<<<<
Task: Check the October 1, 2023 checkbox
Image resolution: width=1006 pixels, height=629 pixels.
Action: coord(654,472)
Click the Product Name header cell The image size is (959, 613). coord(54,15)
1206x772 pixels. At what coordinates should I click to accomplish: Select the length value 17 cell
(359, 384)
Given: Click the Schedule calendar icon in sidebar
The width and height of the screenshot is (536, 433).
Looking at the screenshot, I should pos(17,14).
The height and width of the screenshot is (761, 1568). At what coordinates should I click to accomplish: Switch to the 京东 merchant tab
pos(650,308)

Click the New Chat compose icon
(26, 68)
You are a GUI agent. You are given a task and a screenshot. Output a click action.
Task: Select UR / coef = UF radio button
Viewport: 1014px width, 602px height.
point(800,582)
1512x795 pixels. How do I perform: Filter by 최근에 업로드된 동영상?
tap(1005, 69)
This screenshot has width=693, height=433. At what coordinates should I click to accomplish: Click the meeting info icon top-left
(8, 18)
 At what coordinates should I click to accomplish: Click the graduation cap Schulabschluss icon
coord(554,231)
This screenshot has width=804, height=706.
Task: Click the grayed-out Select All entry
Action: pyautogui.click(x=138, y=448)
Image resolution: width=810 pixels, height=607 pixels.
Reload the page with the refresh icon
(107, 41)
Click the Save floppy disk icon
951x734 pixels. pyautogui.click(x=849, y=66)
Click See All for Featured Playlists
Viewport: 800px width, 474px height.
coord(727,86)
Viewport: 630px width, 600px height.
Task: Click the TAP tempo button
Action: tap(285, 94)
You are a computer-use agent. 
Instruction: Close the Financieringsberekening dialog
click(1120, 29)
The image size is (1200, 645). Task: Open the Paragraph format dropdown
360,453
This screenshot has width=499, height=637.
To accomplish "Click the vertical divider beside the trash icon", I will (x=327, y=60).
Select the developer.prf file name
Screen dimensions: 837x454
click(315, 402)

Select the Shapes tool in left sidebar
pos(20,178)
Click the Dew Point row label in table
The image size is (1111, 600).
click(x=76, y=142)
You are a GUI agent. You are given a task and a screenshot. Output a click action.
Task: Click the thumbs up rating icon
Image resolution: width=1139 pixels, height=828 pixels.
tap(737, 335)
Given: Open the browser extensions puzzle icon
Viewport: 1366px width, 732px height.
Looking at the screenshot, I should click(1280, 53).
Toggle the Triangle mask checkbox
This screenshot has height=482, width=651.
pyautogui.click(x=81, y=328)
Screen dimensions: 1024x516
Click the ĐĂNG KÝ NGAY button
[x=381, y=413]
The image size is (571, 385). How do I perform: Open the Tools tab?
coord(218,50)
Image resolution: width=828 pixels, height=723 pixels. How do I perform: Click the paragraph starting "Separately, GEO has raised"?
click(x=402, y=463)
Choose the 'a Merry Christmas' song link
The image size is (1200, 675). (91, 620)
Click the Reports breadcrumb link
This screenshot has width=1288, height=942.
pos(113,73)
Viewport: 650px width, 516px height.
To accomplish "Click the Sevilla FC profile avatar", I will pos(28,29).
>>>>
Word-for-word copies of all the records are required.

Task: Check the October 1, 2023 checkbox
Image resolution: width=1006 pixels, height=629 pixels.
Action: coord(654,472)
Click the Product Name header cell The image size is (959, 613). coord(54,15)
1206x772 pixels. At what coordinates should I click to accomplish: Select the length value 17 cell
(359, 384)
Given: Click the Schedule calendar icon in sidebar
The width and height of the screenshot is (536, 433).
Looking at the screenshot, I should pos(17,14).
The height and width of the screenshot is (761, 1568). At what coordinates should I click to accomplish: Switch to the 京东 merchant tab
pos(650,308)

Click the New Chat compose icon
(26, 68)
You are a GUI agent. You are given a task and a screenshot. Output a click action.
Task: Select UR / coef = UF radio button
Viewport: 1014px width, 602px height.
point(800,582)
1512x795 pixels. How do I perform: Filter by 최근에 업로드된 동영상?
tap(1005, 69)
This screenshot has width=693, height=433. At what coordinates should I click to accomplish: Click the meeting info icon top-left
(8, 18)
 At what coordinates should I click to accomplish: Click the graduation cap Schulabschluss icon
coord(554,231)
This screenshot has width=804, height=706.
Task: Click the grayed-out Select All entry
Action: pyautogui.click(x=138, y=448)
Image resolution: width=810 pixels, height=607 pixels.
Reload the page with the refresh icon
(107, 41)
Click the Save floppy disk icon
951x734 pixels. pyautogui.click(x=849, y=66)
Click See All for Featured Playlists
Viewport: 800px width, 474px height.
coord(727,86)
Viewport: 630px width, 600px height.
Task: Click the TAP tempo button
Action: tap(285, 94)
You are a computer-use agent. 
Instruction: Close the Financieringsberekening dialog
click(1120, 29)
The image size is (1200, 645). Task: Open the Paragraph format dropdown
360,453
This screenshot has width=499, height=637.
To accomplish "Click the vertical divider beside the trash icon", I will (x=327, y=60).
Select the developer.prf file name
Screen dimensions: 837x454
click(315, 402)

Select the Shapes tool in left sidebar
pos(20,178)
Click the Dew Point row label in table
The image size is (1111, 600).
click(x=76, y=142)
You are a GUI agent. You are given a task and a screenshot. Output a click action.
Task: Click the thumbs up rating icon
Image resolution: width=1139 pixels, height=828 pixels.
tap(737, 335)
Given: Open the browser extensions puzzle icon
Viewport: 1366px width, 732px height.
Looking at the screenshot, I should click(1280, 53).
Toggle the Triangle mask checkbox
This screenshot has height=482, width=651.
pyautogui.click(x=81, y=328)
Screen dimensions: 1024x516
Click the ĐĂNG KÝ NGAY button
[x=381, y=413]
The image size is (571, 385). How do I perform: Open the Tools tab?
coord(218,50)
Image resolution: width=828 pixels, height=723 pixels. How do I perform: Click the paragraph starting "Separately, GEO has raised"?
click(x=402, y=463)
Choose the 'a Merry Christmas' song link
The image size is (1200, 675). (91, 620)
Click the Reports breadcrumb link
This screenshot has width=1288, height=942.
pos(113,73)
Viewport: 650px width, 516px height.
To accomplish "Click the Sevilla FC profile avatar", I will pos(28,29).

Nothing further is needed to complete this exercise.